Le succès en 1993 du tube Mais qu'elle est bleue va les aider
dans la reconnaissance de cette idée. Depuis, ils ont fait
des émules. Aujourd'hui, grâce à leur exemple,
de nombreux groupes, de la Bretagne au Midi-Pyrénées,
se disent que la montée à Paris n'est pas indispensable.

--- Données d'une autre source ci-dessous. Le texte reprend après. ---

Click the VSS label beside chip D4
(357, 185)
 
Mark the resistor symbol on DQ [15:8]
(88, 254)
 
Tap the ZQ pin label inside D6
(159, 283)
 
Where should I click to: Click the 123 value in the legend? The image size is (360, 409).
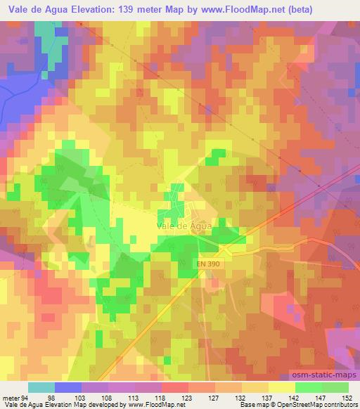[187, 398]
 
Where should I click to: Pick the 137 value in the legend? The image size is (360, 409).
[267, 398]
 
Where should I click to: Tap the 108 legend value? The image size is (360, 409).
[107, 398]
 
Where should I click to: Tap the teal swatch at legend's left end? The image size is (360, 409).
[41, 387]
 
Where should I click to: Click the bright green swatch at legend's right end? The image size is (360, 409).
[335, 387]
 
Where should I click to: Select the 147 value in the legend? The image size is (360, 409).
[321, 398]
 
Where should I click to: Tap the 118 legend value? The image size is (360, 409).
[160, 398]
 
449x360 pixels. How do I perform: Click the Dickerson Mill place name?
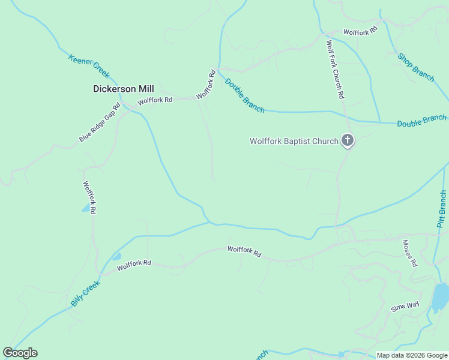[123, 89]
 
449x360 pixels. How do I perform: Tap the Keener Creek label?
[89, 66]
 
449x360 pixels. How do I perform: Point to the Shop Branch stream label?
[415, 67]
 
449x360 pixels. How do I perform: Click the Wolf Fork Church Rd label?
[334, 69]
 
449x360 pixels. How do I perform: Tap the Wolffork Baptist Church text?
[294, 142]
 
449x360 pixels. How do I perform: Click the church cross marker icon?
[347, 141]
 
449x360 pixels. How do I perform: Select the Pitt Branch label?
[442, 209]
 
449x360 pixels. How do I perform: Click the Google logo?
[20, 353]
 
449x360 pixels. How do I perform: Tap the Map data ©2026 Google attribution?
[412, 355]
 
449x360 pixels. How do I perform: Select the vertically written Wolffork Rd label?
[89, 198]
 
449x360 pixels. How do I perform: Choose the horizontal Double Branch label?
[421, 121]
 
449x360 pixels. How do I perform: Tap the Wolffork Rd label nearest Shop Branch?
[360, 32]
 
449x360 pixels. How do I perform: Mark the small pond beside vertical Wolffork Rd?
[85, 209]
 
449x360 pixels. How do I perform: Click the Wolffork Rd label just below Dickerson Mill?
[155, 100]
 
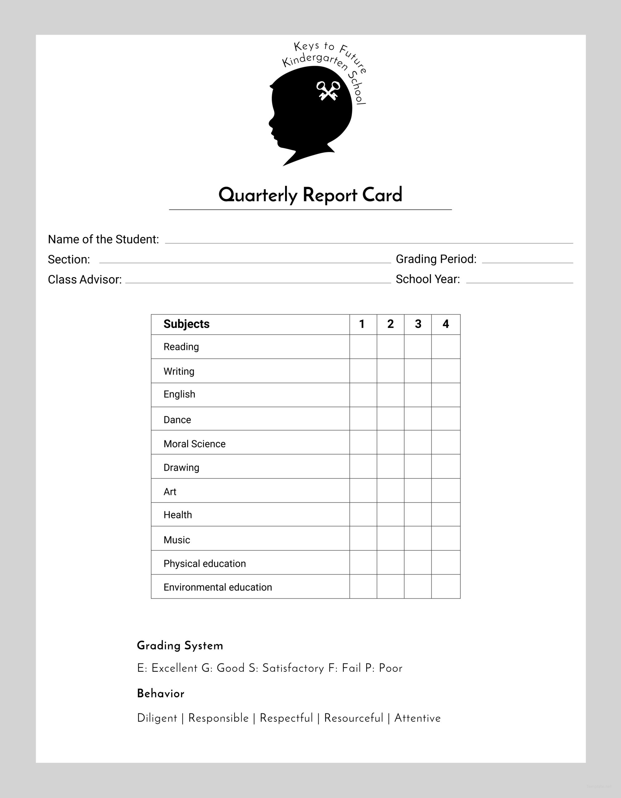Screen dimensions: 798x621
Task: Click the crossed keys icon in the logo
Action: tap(328, 91)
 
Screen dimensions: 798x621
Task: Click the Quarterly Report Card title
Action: tap(310, 195)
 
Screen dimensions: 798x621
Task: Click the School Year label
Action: tap(428, 279)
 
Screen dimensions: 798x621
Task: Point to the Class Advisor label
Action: tap(85, 280)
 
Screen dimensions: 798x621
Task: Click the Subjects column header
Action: tap(187, 324)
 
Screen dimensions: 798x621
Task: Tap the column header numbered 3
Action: tap(418, 324)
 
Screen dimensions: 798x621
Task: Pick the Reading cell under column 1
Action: tap(363, 347)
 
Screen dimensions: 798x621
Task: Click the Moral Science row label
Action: tap(194, 444)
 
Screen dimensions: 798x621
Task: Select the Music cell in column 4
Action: tap(446, 539)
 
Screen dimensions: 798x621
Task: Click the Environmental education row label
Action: tap(218, 587)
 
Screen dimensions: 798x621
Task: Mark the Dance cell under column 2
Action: tap(391, 419)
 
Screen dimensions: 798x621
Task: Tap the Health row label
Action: tap(178, 515)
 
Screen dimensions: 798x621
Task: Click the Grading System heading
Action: tap(180, 646)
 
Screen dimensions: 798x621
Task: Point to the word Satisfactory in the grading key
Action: tap(293, 668)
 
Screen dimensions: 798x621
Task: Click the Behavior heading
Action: tap(160, 694)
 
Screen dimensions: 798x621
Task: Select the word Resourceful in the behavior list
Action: tap(353, 718)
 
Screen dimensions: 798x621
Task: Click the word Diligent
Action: tap(157, 718)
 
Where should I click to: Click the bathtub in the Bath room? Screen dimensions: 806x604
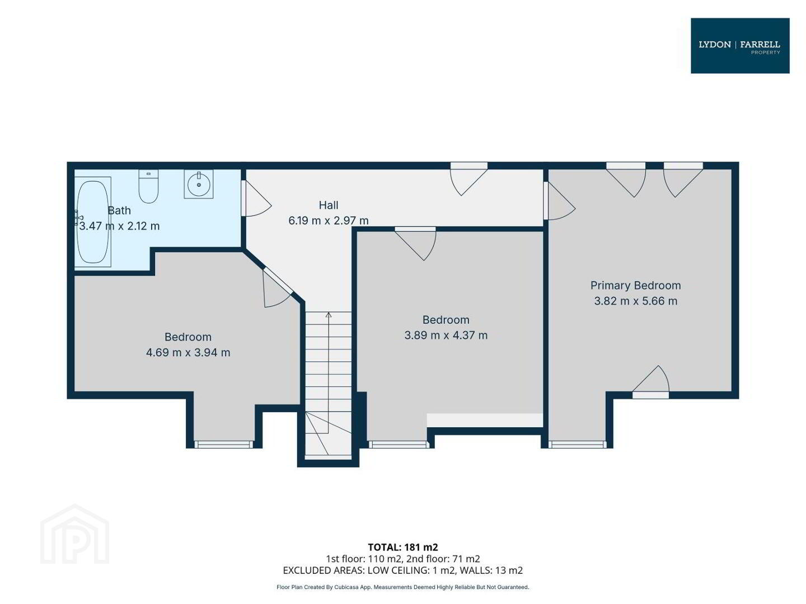point(92,221)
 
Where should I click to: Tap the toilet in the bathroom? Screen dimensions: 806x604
point(148,186)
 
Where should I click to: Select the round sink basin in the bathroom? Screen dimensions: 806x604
point(199,184)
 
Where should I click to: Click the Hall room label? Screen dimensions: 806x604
point(328,205)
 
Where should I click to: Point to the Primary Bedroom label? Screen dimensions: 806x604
point(635,285)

Et méditent la leçon de leurs aînés.
Le dernier album de Massilia a été
enregistré en un an. Autant dire qu'ils ont pris le temps
de le parfaire. Les deux ans de tournées avaient permis au
groupe de revenir sur le travail passé, et d'explorer de
nouvelles voies. Gari, l'un des membres, se souvient : " Septembre
2001. San Paolo, Brésil. On vient de terminer la tournée
précédente. Presque deux ans, plus d'une centaine
de dates. On est dans la loge avec Lenin, le chanteur brésilien.
Je pense à tous ces moments, toutes ces rencontres. Je pense
au fan-club
qui nous supporte à fond. C'est le moment, on le sait. "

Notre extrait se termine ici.